### What the exercise asks
Arrange the lines of the material below as a numbered list, beginning with the line containing "You are a computer-use agent." and continuing through the line containing "Screen dimensions: 1316x905 click(388, 55)", both included. Leave out any blank lines and list nothing outside that span.
--
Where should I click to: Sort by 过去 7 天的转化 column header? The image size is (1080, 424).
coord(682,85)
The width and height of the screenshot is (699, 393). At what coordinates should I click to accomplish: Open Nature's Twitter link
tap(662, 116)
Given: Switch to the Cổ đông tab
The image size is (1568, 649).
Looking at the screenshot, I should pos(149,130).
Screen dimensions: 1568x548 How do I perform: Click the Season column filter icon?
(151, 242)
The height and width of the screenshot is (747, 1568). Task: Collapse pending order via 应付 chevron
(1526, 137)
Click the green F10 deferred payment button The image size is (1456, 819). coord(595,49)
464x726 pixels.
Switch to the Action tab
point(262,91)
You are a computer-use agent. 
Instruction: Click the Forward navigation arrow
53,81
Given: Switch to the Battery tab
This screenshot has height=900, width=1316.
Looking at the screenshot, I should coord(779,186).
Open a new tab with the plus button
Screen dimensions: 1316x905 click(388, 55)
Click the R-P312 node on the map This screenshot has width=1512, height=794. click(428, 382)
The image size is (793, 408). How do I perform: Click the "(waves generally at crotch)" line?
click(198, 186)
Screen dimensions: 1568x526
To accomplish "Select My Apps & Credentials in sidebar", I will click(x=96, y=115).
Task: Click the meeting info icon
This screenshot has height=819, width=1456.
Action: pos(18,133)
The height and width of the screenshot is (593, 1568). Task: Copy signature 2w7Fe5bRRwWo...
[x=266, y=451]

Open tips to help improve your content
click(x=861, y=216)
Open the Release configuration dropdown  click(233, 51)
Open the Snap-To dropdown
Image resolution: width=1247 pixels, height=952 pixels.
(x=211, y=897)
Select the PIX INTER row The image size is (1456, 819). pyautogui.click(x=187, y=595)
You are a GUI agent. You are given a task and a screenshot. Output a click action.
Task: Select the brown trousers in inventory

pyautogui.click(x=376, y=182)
--
### Final result
1. You are a computer-use agent. 
2. Instruction: Click the Forward navigation arrow
3. 53,81
4. Given: Switch to the Battery tab
5. This screenshot has height=900, width=1316.
6. Looking at the screenshot, I should coord(779,186).
7. Open a new tab with the plus button
8. Screen dimensions: 1316x905 click(388, 55)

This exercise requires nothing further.